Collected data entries

= Beginning of Section =

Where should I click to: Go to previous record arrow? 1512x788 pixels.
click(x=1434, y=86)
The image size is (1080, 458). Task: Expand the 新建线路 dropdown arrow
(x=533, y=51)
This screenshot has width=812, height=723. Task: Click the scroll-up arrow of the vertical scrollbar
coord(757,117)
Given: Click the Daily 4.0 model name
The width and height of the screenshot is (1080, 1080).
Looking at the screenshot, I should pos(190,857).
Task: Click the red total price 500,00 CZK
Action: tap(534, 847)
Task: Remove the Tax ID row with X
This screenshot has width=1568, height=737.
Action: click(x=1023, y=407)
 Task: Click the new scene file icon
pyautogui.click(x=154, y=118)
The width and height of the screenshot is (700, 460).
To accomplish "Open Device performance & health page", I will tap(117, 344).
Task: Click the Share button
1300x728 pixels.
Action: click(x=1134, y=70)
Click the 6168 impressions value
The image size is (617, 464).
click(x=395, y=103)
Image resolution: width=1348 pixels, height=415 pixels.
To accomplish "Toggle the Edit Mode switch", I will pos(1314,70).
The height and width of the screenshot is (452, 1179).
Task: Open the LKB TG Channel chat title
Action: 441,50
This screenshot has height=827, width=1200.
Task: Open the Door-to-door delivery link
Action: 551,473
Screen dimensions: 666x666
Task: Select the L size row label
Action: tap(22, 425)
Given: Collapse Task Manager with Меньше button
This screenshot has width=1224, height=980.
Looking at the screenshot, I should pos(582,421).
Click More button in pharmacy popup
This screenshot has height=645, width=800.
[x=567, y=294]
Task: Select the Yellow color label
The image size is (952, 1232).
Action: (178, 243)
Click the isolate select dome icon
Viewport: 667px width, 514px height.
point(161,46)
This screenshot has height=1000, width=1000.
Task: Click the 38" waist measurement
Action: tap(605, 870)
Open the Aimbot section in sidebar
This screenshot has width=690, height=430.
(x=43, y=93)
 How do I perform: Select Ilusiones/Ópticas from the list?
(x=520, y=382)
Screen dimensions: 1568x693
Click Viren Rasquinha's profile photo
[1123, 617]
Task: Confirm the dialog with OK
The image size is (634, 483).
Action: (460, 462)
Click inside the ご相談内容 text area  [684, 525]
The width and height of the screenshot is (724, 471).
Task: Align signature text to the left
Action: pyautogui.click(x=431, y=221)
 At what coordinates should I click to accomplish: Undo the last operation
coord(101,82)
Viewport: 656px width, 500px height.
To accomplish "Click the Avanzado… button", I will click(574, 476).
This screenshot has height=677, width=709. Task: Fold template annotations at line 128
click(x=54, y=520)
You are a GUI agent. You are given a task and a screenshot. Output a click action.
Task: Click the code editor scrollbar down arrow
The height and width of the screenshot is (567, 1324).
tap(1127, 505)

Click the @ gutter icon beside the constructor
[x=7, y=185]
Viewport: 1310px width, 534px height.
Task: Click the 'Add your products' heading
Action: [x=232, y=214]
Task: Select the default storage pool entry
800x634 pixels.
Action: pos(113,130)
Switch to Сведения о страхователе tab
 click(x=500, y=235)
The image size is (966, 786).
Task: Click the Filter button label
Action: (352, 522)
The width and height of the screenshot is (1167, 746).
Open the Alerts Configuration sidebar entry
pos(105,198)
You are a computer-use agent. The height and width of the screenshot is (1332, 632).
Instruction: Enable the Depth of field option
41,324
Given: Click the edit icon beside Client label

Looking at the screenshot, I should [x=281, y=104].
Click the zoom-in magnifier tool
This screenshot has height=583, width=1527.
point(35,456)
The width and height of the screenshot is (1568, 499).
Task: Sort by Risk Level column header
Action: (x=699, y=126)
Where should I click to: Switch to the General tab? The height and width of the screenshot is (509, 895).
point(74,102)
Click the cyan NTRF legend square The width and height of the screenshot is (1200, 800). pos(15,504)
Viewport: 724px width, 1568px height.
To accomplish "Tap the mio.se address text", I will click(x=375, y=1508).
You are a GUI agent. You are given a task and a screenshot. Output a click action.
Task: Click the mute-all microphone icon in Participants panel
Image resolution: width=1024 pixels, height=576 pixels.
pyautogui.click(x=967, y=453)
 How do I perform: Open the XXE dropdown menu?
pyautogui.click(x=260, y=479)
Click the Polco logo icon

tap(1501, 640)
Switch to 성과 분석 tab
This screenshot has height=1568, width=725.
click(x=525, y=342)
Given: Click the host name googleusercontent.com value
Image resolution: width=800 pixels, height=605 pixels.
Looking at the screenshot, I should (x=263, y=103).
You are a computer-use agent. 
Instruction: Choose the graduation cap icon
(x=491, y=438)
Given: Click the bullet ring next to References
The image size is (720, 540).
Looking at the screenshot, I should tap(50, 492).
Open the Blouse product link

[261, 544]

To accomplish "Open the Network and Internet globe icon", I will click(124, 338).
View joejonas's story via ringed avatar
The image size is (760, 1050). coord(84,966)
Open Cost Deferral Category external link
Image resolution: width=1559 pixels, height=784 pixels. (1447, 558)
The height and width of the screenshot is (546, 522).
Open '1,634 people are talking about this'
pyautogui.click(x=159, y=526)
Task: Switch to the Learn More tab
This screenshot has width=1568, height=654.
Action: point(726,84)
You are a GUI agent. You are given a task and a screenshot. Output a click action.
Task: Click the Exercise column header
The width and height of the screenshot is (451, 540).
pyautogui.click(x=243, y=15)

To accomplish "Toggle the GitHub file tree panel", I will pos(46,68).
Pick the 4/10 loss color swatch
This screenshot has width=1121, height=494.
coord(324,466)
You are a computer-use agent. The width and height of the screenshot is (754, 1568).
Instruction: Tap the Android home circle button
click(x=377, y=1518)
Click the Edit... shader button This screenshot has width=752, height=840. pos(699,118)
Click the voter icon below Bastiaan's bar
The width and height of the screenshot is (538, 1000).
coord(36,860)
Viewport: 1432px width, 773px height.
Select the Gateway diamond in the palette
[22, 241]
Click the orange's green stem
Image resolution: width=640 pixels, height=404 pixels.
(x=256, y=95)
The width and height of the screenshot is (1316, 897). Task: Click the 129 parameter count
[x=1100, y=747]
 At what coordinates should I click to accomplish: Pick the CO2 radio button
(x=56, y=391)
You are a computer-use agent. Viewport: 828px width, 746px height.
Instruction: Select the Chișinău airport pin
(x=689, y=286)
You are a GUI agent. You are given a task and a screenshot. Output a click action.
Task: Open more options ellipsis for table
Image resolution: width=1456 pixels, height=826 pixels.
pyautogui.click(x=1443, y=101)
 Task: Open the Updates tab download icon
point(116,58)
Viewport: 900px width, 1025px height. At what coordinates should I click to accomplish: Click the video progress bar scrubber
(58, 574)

= End of Section =

▸ **YOUR GOAL**: Among the records above, how many lines carry the string "name"? Reply with the number alone.

▸ **RESULT BELOW**: 2